The taco emoji was a victory. The emoji keyboard however, is a little much.

A company called EmojiWorks just released a series of computer keyboards featuring emojis, the emoticons that were originally only available via smartphone.

I'll admit, I was a late-adopter of emojis. I don't like how most of them look. My friend Holly has been trying to get me to use BitEmoji for months, and even though I laugh whenever I get a goofy picture from the off-shoot app, I've yet to use it myself.

But I'd be lying if I didn't say that emojis are fun and convenient. Sometimes it feels like there's no better way to quickly communicate a feeling than with a tiny image.

That's the problem though- convenience is king today. In food, in relationships, in work ethic, in communication- you name it. We've made great advancements pursuing speed and efficiency, but our love of ease can also harm us if we're not careful.

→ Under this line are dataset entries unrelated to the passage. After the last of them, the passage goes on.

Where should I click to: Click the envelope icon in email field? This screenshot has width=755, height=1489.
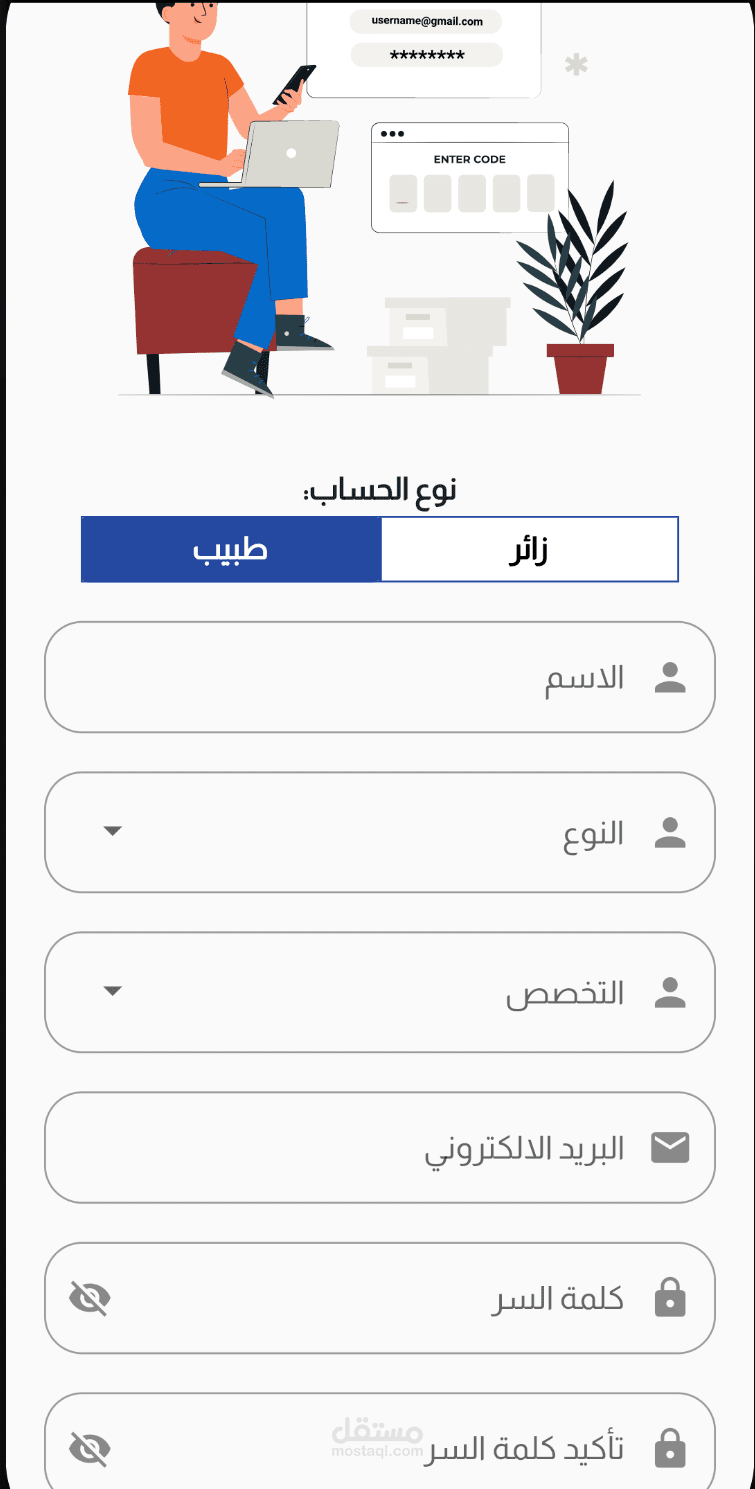tap(670, 1148)
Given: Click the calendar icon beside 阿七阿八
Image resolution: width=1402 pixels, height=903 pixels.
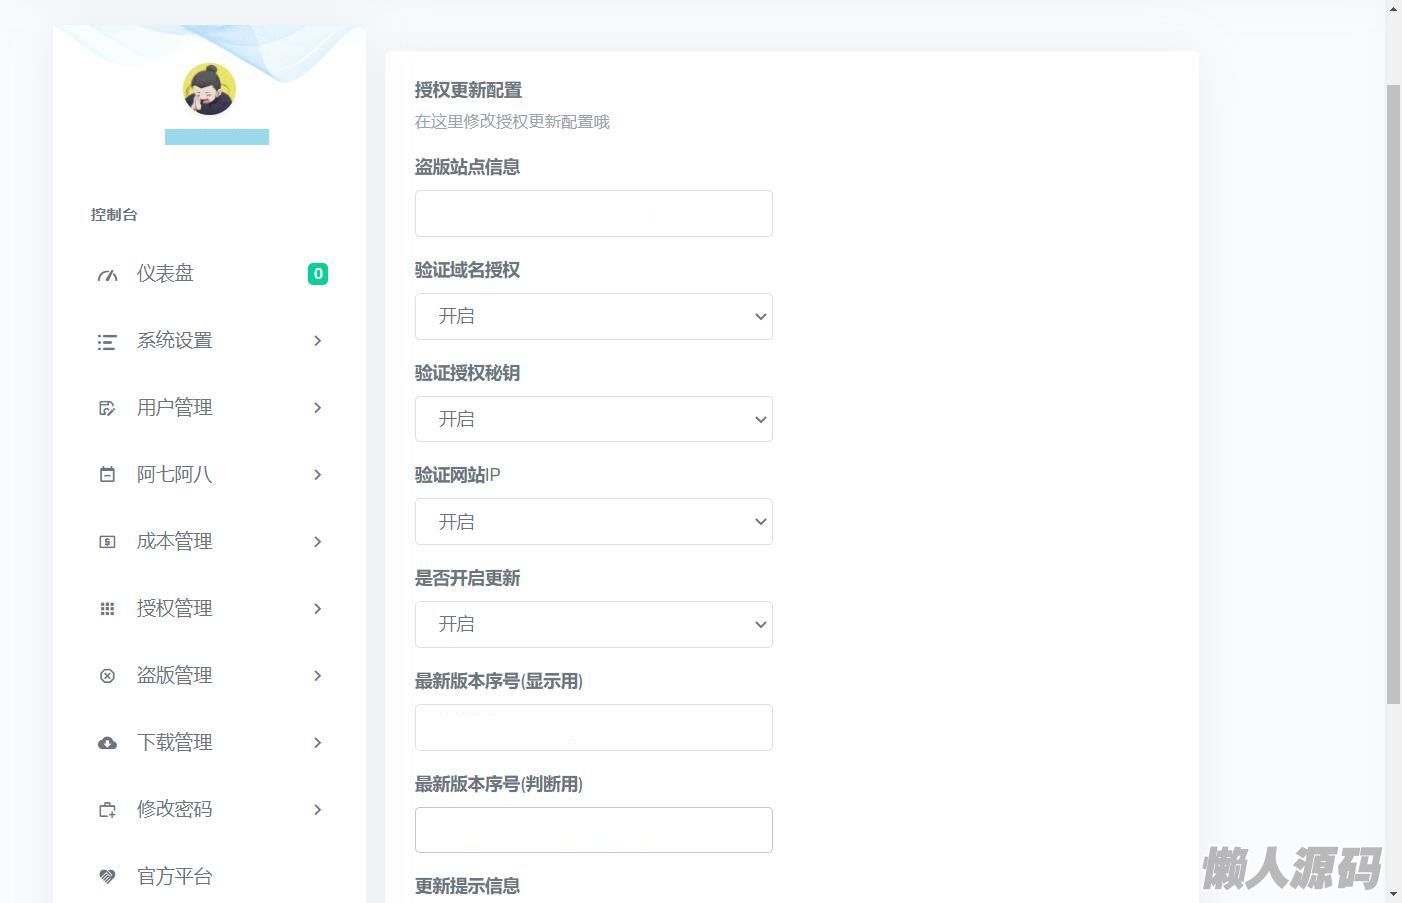Looking at the screenshot, I should [107, 475].
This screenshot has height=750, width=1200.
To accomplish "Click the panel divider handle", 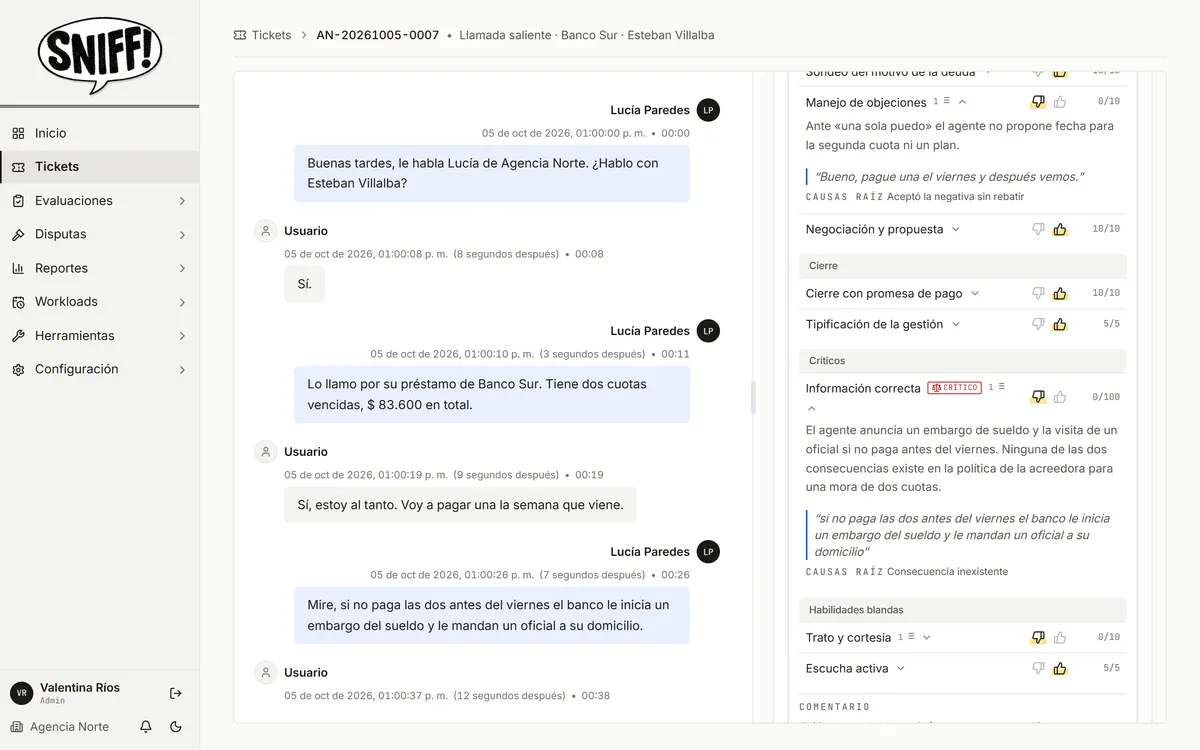I will 753,397.
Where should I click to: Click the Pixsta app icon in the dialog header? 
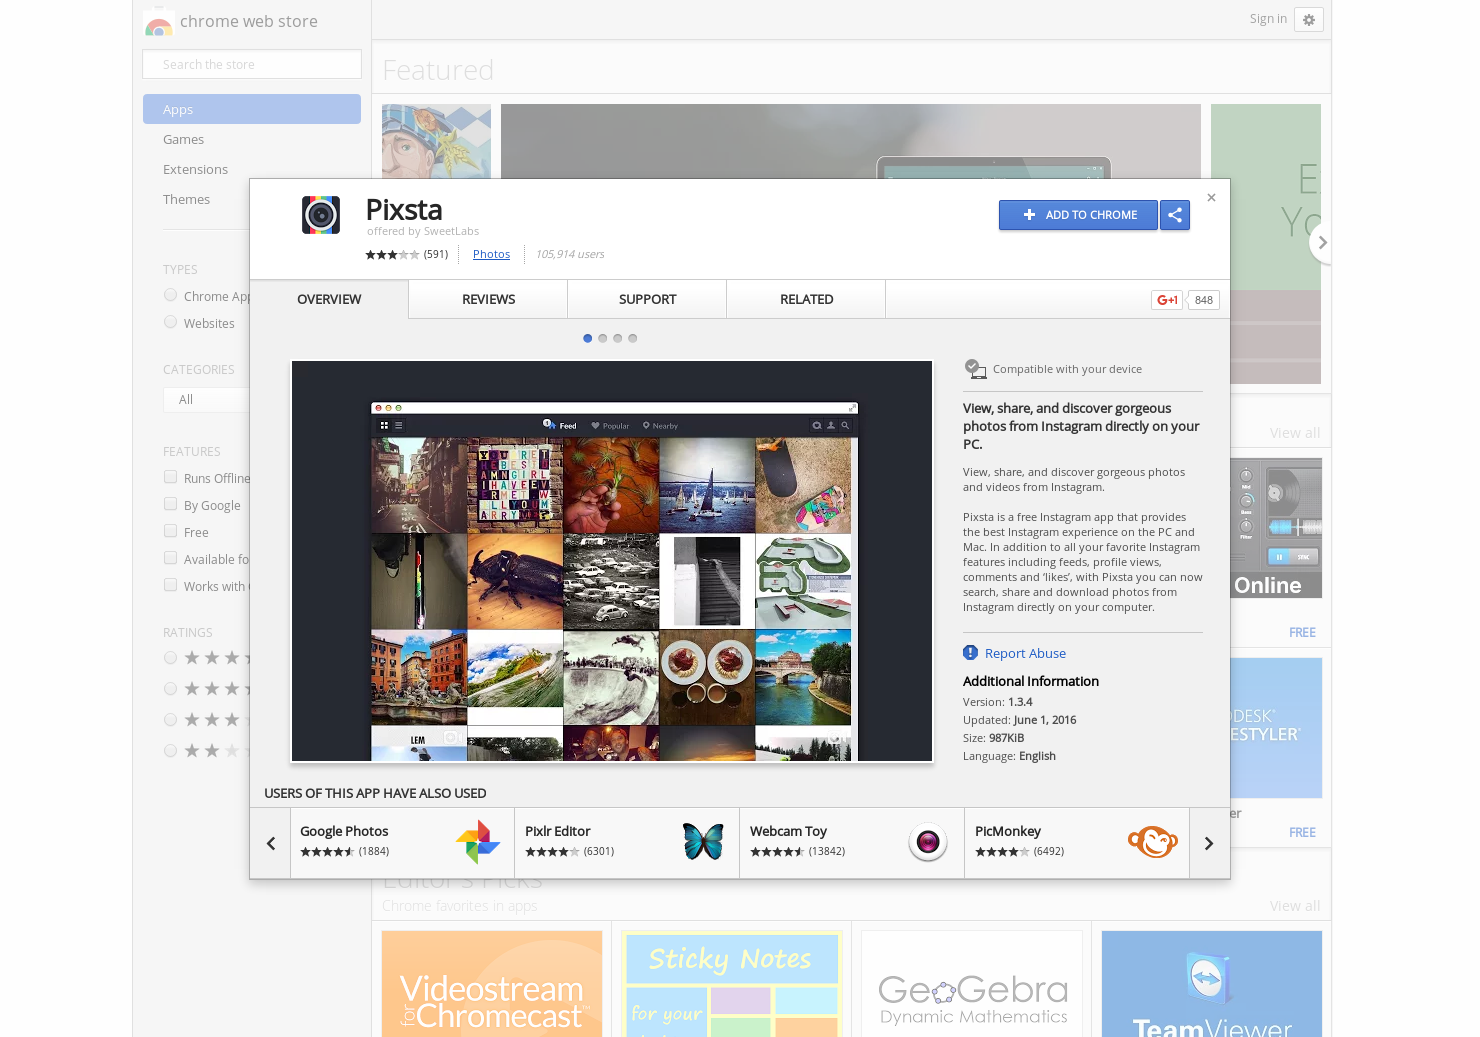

We don't have to be boring about how we talk to one another, but we should realize that relying on simplified language formats like emoticons can take away from the messages we're sending each other.

Check out William Zinsser's book "On Writing Well" and you'll see what I mean. Zinsser explains how we've diluted the meaning of individual terms by using multiple words to do the job of one.

That said, there's power in each word properly employed. Pick up a dictionary today and learn a definition, then see if you need to use that emoji to express your undying love for pizza.

Love or hate emojis? Plan on buying the keyboard? Let me know below, or by tweeting @nj1015 and @kirabuxton.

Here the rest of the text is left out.